La crisis de seguridad tiene, además, un trasfondo energético que nos va colocando ante el escenario cada vez más cercano de una oferta insuficiente para atender a una demanda mundial creciente de energías no renovables. No es extraño que el terrorismo internacional pretenda atacar ese flanco ultrasensible para todos. Asesinar indiscriminadamente, por un lado, y destruir fuentes de suministro energético, por otro, es un cóctel que se nos va a estar sirviendo durante mucho tiempo.

Y conviene salir de la confusión que sitúa el problema energético casi exclusivamente en el Occidente desarrollado, cuando lo cierto, hoy, es que el incremento de la demanda procede, ¡por fortuna!, de los países emergentes. Particularmente de China y de la India, que conforman la mitad de los seres humanos que quieren incorporarse al desarrollo.

De nuevo cabe preguntarse ¿en qué incide el poder de la UE para reordenar este escenario?

Si quisiéramos ver el cuadro completo, habría que situar nuestra coyuntura europea en la dinámica de una revolución tecnológica sin precedentes que permite la comunicación entre los seres humanos sin las barreras del tiempo y del espacio, que altera los sistemas de producción de bienes yservicios, que facilita y estimula los flujos migratorios hacia Europa, que deslocaliza inversiones, que apura los sistemas de protección social en nuestra sociedad envejecida, sin que seamos capaces de responder adecuadamente.

¿Cómo podemos enfrentar, con eficacia, esos desafíos? ¿Tiene algo que ver nuestro debate con la naturaleza y dimensión de los retos?

En la primera aproximación deberíamos decidir si para enfrentarlos estaríamos mejor preparados actuando en orden disperso, amparados por falsos discursos nacionalistas, o nos vendría mejor -incluso sería imprescindible- sumar esfuerzos, unir, compartir soberanía; es decir avanzar en la definición de un poder europeo relevante.

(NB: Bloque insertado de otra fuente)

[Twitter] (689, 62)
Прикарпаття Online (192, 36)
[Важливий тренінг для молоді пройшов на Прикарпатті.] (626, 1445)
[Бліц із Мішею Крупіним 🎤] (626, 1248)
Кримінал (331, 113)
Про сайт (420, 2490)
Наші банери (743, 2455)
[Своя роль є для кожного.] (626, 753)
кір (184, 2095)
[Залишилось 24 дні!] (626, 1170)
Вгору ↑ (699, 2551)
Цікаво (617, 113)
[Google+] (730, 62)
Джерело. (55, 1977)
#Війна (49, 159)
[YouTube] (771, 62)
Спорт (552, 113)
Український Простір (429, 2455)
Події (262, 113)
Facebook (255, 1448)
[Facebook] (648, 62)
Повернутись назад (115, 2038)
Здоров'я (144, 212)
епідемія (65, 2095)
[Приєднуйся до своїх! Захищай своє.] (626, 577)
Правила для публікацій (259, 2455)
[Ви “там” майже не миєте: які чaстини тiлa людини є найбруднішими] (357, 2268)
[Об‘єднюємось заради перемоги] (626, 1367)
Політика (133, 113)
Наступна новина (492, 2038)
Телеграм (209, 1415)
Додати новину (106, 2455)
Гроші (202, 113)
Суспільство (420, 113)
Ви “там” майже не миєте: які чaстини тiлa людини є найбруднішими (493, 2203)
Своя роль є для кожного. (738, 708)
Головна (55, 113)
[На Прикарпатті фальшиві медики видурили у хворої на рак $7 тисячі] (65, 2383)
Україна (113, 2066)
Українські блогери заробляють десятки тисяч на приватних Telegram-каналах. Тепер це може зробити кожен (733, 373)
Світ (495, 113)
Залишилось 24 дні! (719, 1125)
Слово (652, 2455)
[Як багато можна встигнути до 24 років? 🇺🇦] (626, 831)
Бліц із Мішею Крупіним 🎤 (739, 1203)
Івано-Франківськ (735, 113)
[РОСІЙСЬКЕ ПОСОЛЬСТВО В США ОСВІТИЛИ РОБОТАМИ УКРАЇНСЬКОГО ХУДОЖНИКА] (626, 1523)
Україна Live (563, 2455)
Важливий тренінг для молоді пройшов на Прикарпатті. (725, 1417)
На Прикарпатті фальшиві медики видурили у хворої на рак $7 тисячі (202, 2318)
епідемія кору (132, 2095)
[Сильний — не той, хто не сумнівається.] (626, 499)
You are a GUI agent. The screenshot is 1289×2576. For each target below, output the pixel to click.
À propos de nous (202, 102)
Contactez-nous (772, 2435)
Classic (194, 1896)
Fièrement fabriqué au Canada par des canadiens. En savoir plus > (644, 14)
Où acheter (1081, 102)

Tenemos un mercado interior sin fronteras, pero no hemos sido capaces de integrar una política energética común, que nos daría mucha mayor capacidad de respuesta a los desafíos actuales, incluyendo el uso del euro en las transacciones, además de la utilización optimizada de los recursos disponibles y la investigación conjunta de nuevas energías.

Tenemos un mercado interior y unas políticas de cohesión pero seguimos sin poner en común una política de I+D+i (Investigación+Desarrollo+innovación), que nos permita avanzar competitivamente en el marco de la revolución tecnológica en curso, recuperando el retraso en relación con EE UU y difundiendo al conjunto de los países de la Unión los resultados de este esfuerzo. Esta visión de mercado interior debería estar presente en la definición del audiovisual y de la comunicación a través de internet. Esa sería la verdadera política de cohesión para el nuevo siglo.

Para hacer estas tareas que se desarrollarán en un mundo cada vez más interdependiente, la UE tiene que ir poniendo en común su política exterior y de seguridad. De lo contrario será, cada día más, no una Europa Fortaleza, sino una Europa Irrelevante. Más grande, con más habitantes, pero sin contar en el escenario de la globalización.

Felipe González es ex presidente del Gobierno español.